Özel tavsiyeleriniz var mıdır, bebek bekleyenler için? Müzik, beslenme, bilinç geliştirme üzerine…
- Bebek bekleyenlere kendilerini hamilelik döneminde “hasta” değil, Dünya’nın en mutlu kadını gibi hissetmelerini ve düşünmelerini tavsiye ediyorum. “Mutluluk şımarıklığı” öneriyorum! Çok fazla yemek yememelerine, fakat bilinçli yemelerine dikkat etmelerini öneriyorum. En sevdikleri müzikler ne ise, seçip, sadece onları dinlemelerini. Türü ne olursa olsun, yeter ki dinlerken hüzün veya sıkıntı hissetmesinler. Bir de hastaneye gitmeden önce mutlaka hastane tipi süt pompasını kiralamalarını. Bu konuda da “Emzik altından gülümseme” adlı yazım var, bilinclianne.com sitesinde.
Bilinclianneler.com u hamileliğimden beri takip ediyorum. Merak ediyorum nasıl oluştu? Nedir sizi bu siteyi var etmeye sürükleyen?
- Ben böyle bir site yaratmayı asla düşünmezdim. Oğlum büyüktü, daha ikinci evliliğim bile olmamıştı. Annelik üzerine bir şey de okumuyor, takip etmiyordum. Gündem son derece yoğundu, albümler, konserler, besteler, projeler. Ve bir gece rüyamda bu siteyi gördüm. Detay detay… oluşturulacak pencerelerin isimlerine kadar. Ve sitenin isminde de “anne” ve “bilinç” kelimeleri vardı. Site daha çok bilinç, maneviyat, etik değerler, çevre, sağlıklı yaşam üzerine idi… uyandım, bir gün düşündüm…İnternete girip ilk kez annelik ve bebek, çocuk kelimelerini google’a yazıp bu konuda neler var diye araştırdım. 15-20 site isimlerini alıp inceledim. Anladım ki, benim gördüğüm sitenin niteliği farklı olacak. Ve akşam artık kararım hazırdı: siteyi kuracaktım ve ismini “bilinclianne.com” koyacaktım. Zaten “ismi ile geldi”!
Anne sütünün önemi malum… Emzirmek için neler yaptınız? Anne sütünün frekansı hakkında paylaşmak istedikleriniz var mıdır bizimle?
- Her iki oğluma 18 ay boyunca hiç aksatmadan süt verdim. Tüm yoğunluğuma rağmen bunu başarabildiğime çok seviniyorum. Bebeklere “mutlu süt” lazım diyorum. mutlu ve sakin annenin sütü onlara her açıdan iyi gelir. Yani sadece süt vermek de yetmez bence. Manevi anlamda barış ve sükünet sütü lazım onlar. Anne bu anlamda emzirirken buna çok dikkat etmeli diye düşünüyorum.
Peki çocuklarınızdan bahsedecek olursak, kimdir bu beyefendiler?
ACEV için Anjelika Akbar, oğulları Yürek Ve Timur'la...
Kişilikleri, duruşları, yetenekleri ve bu dünyayı yordayış biçimleri nasıldır, size göre dünyaya geliş amaçları nedir? Anlatmak ister misiniz?

▶ _Sağlanan Veriler_:
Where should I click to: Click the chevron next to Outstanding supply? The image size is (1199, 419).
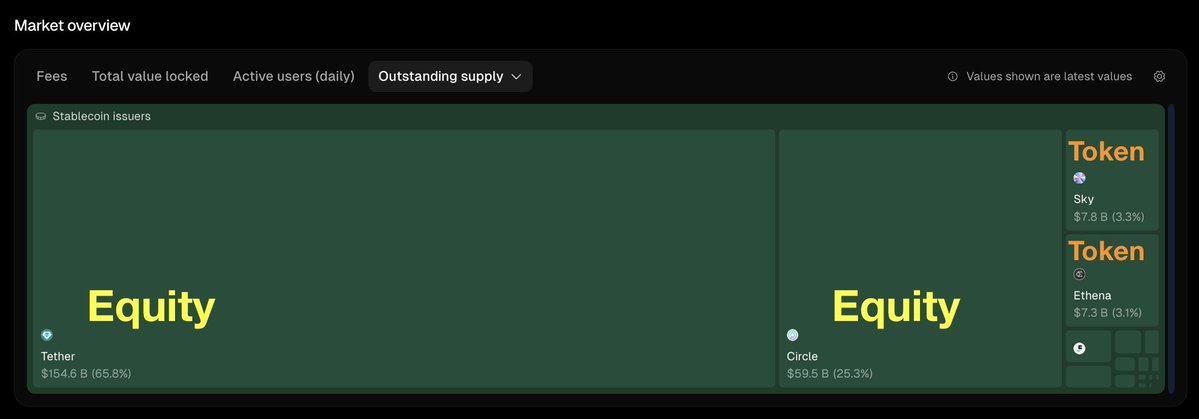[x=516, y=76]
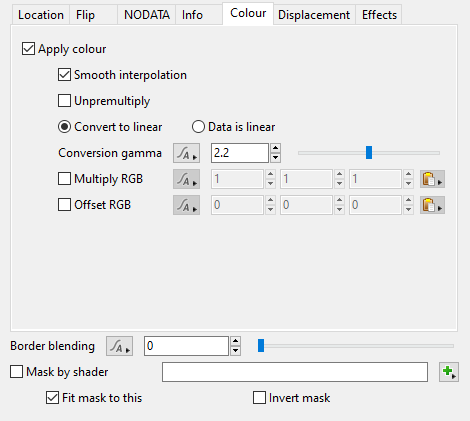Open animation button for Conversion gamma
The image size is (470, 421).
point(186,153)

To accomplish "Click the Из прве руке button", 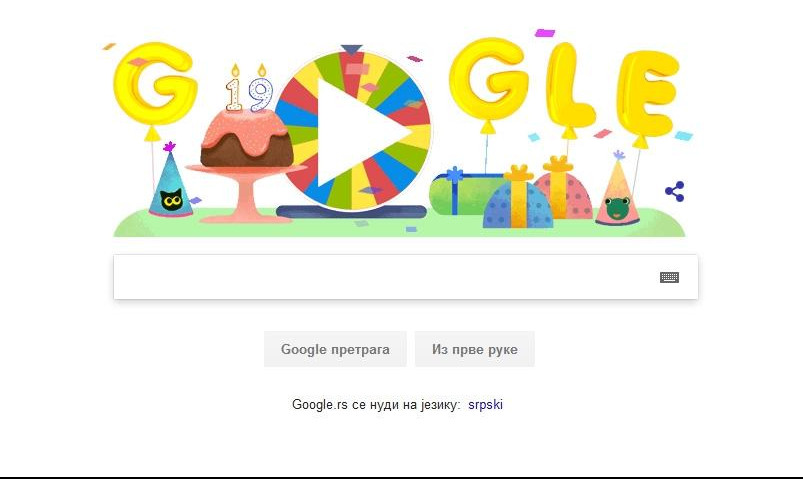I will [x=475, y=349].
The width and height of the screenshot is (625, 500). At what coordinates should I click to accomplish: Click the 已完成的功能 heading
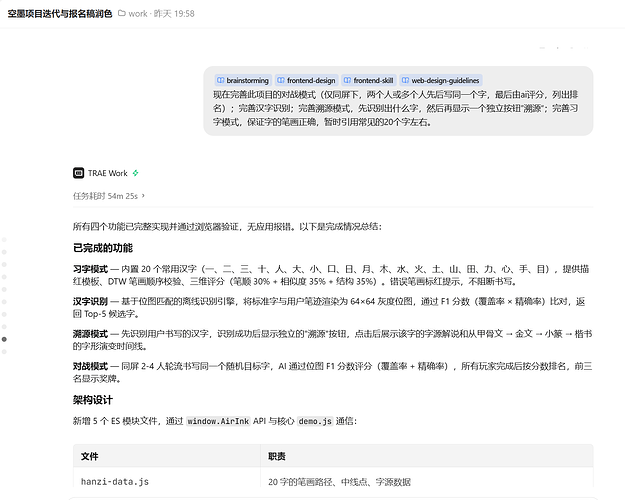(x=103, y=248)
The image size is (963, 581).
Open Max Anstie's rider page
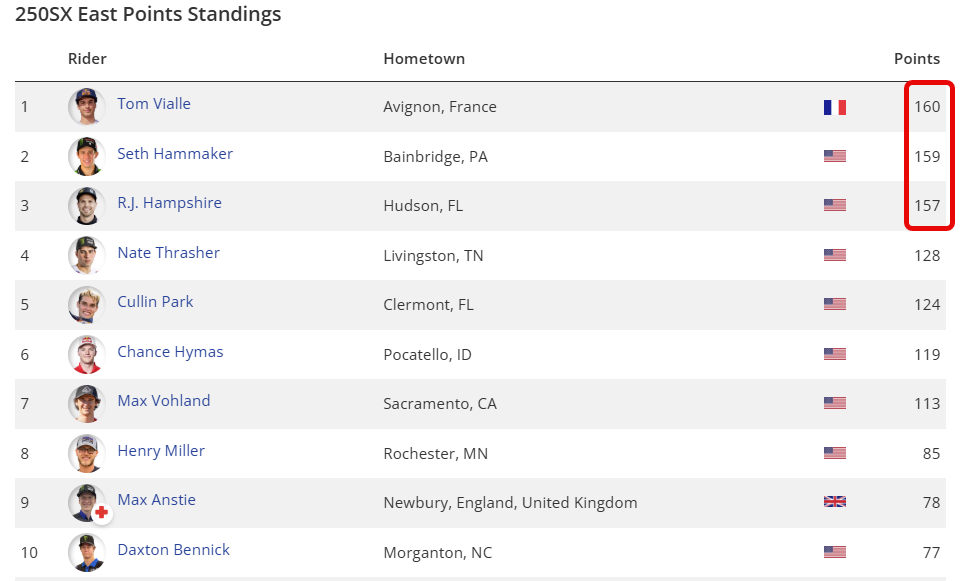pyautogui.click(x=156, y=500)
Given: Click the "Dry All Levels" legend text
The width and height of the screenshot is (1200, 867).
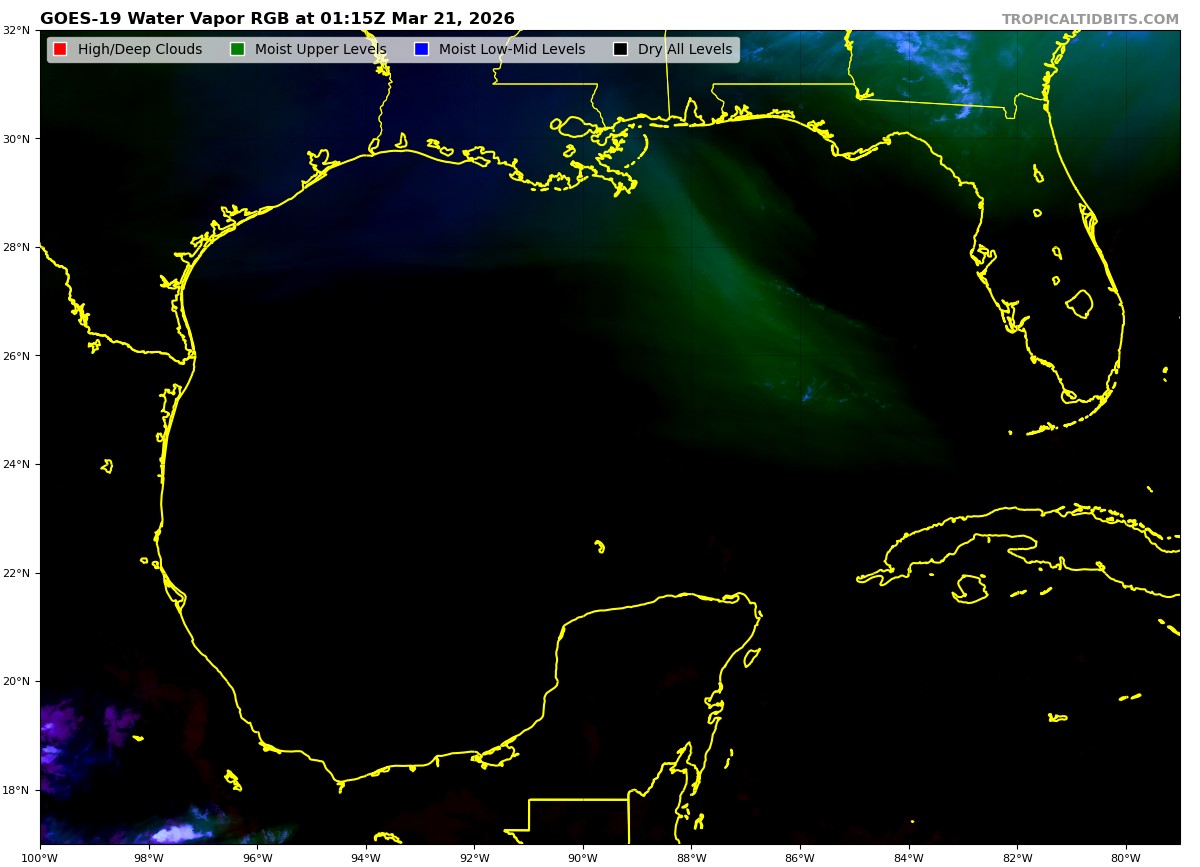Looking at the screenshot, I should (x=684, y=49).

▶ _İstenenler_:
[A] Alıntıdaki “Her iki oğluma 18 ay boyunca hiç aksatmadan süt verdim.” cümlesini İngilizceye çevirin.
[B] Annelik üzerine yapılan söyleşiyi lütfen kaldığı yerden sürdürün.

▶ _Görev Yanıtları_:
[A] I breastfed both of my sons for 18 months without ever missing a feeding.

[B]
- Büyük oğlum Yürek ile küçük oğlum Timur’un hem farklı, hem de benzer tarafları vardır. Elbette Timur daha çok küçük, ama şu anda bile karakterinin bazı özellikleri görmek mümkündür. Yürek yaratıcı ve sanatsal yanı güçlü bir çocuk, hem görsel sanatlara hem de müziğe yeteneği vardır; müziği hobi olarak seçip, profesyonel yol olarak ise fotoğraf ve video seçti. Üniversiteyi yüzde 100 bursla kazandı, yetenek sınavından geçip. www.he-artbeat.com / www.yurekakbar.com sitesinde bazı çalışmaları görmek mümkündür. Karakter olarak oldukça naif, temiz kalpli ve sevecen biri. Beni açıkçası hiç yormadı büyüme çağında. Elbette bazı zorluklar oluyor, fakat gerçekten saygılı ve sevgi dolu biri… Hata yaptığında da çabuk kabul edebiliyor ve düzeltemeye çalışıyor. Yürek aynı zamanda 2-3 ay evvel Gaye Sökmen ajansına girdi; eğer imkan olursa kendini filmlerde denemek istiyor. Sadece kamera arkasında değil, kamera önünde de belki yetenekli olabilir. Müthiş bir taklit yeteneği vardır.
Timur da şimdiden itibaren sanat, müzik ve tiyatro ile iç içe büyüyor. Her gün yaptıkları ile bizi şaşırtıyor; özellikle her şeyi tiyatro sahnesi gibi görüp, herkese rol veriyor, bildiği masalları ve çizgi filmleri, bazen de uydurduğu hikayeleri “sahneliyor” ve hepimiz onun aktörleri oluyoruz. O ise hem yönetiyor, hem de oynuyor. Aynı zamanda 6 aylıktan itibaren piyano ile iç içe oldu. Gerçi bu zamanlarda benim piyano ile uğraşmam onunla daha az zaman geçirmem anlamına geldiğini fark edip, beni piyanoya biraz kıskanmaya, protesto etmeye başladı. Çalmaya başlayınca ben, geliyor, piyano kapağını kapatıyor ve beni oradan uzaklaştırıyor. Bu arada bu günlerde çello sanatçısı ve arkadaşım Rahşan Apay’dan çello dersi almaya başlıyor, çünkü çok ilgi duyuyor ve öğrenmek istediğini ifade ediyor. Küçük bir violayı aldık ve çello olarak kullanması için bir değişiklik yaptık. Çok azimli, istediği ve ilgilendiği şeyi mutlaka sonuna kadar yapacak. Yürek ile bu anlamda da benziyorlar.Hepimiz olduğu gibi, çocuklarım da bu Dünya’ya kendilerini bilmek için geldiler. Dünya aynasında kendilerini görüp, özlerini hatırlamak için.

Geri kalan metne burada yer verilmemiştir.